A 100-400mm II would be a good camera to take pictures of a unicorn.
It is so overdue for replacement that I think both the lens and the animal are a fantasy.


----------



## Mt Spokane Photography (Nov 22, 2013)

A big grain of salt.


----------



## 9VIII (Nov 22, 2013)

The 100-400ISII would make a great kit lens for the 7DII.


----------



## greger (Nov 22, 2013)

Is this announcement to be repeated over and over like the 7D ll? I'm very interested in both, but can't buy either of them.


----------



## eml58 (Nov 22, 2013)

Canon Rumors said:


> I’m not too sure how many people would put down their 200-400′s for one of these



Ummm ???? No, I don't think so.


----------



## chilledXpress (Nov 22, 2013)

Funny, Im sure the target group for this lens are the same owners of the 200-400. Just waiting to drop their old wore out 200-400.


----------



## garyknrd (Nov 22, 2013)

Believe it when I see it. Along with the 7DII.


----------



## Eldar (Nov 22, 2013)

eml58 said:


> Canon Rumors said:
> 
> 
> > I’m not too sure how many people would put down their 200-400′s for one of these
> ...


+1!!


----------



## M.ST (Nov 22, 2013)

I prefer the 100-400 IS L replacement instead of the 200-400 Extender, because it´s really a pain to travel with the 200-400 Extender. It´s to heavy.


----------



## jthomson (Nov 22, 2013)

M.ST said:


> I prefer the 100-400 IS L replacement instead of the 200-400 Extender, because it´s really a pain to travel with the 200-400 Extender. It´s to heavy.

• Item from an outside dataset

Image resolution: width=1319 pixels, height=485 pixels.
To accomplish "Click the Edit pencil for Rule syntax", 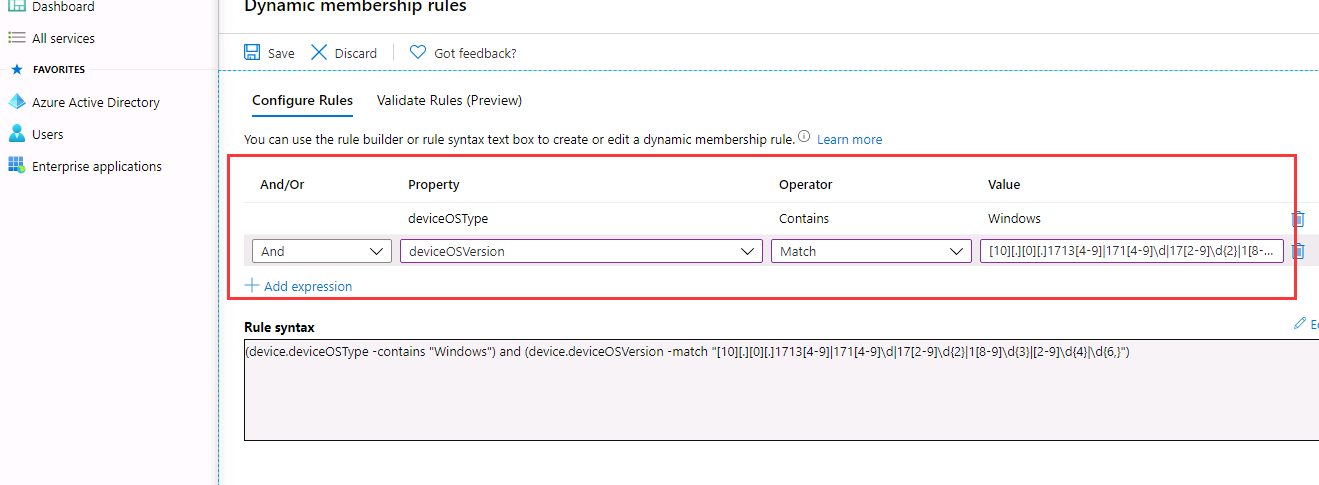I will pos(1300,324).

The weight of the lens is balanced by the lightness of the wallet. :


----------



## Harry Muff (Nov 22, 2013)

This lens will doubtless be out of the range of most. Let's hope it makes the 100-400 go for peanuts.


----------



## eml58 (Nov 22, 2013)

M.ST said:


> I prefer the 100-400 IS L replacement instead of the 200-400 Extender, because it´s really a pain to travel with the 200-400 Extender. It´s to heavy.



Yes, of course.

But, it's interesting that from anyone that actually owns the 200-400f/4, the weight of the Lens, although a factor as in any Lens, isn't a main deciding factor of ownership, People buy the 200-400f/4 (1.4x) for a lot of very good reasons, they don't not buy it, because "it's to heavy" to Travel with.

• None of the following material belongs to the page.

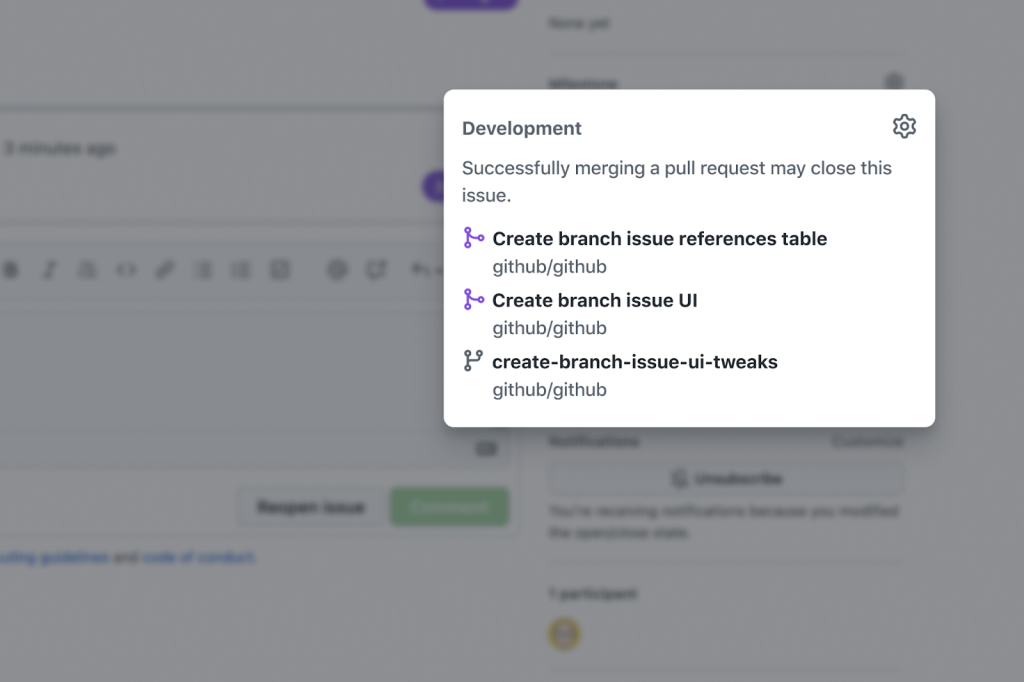
Task: Insert a task list from the toolbar
Action: pos(280,270)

If Canon produce a Version II 100-400 with all the small tweaks we expect, that will be a Lens that will have a huge following and rightly so, the old current Lens has been a bit of a Classic, but I don't think People will buy the New 100-400 just because it's not as heavy as the 200-400f/4, it's more likely to do with the fact that one costs $12,000 and the other likely to cost +/- $2,000 (I imagine if it stays in line with recent Canon upgraded Lenses, it'll be as much as $2400 after all Nikon's New 80-400f/4.5-5.6 is selling well at around the $2k mark, you can almost bet Canon's will be 15% more expensive).

Of course I could be completely wrong on this.


----------



## TrabimanUK (Nov 22, 2013)

I think the 100-400 and 200-400 appeal to totally different markets, a bit like Bentley and Audi, with Canon being V.A.G.

200-400 is the Bentley. Expensive, best of best, rocketship perfomance and weighs a lot.

100-400 is the Audi. Many of the same parts, cheaper, performance is great, but not rocketship and half the weight.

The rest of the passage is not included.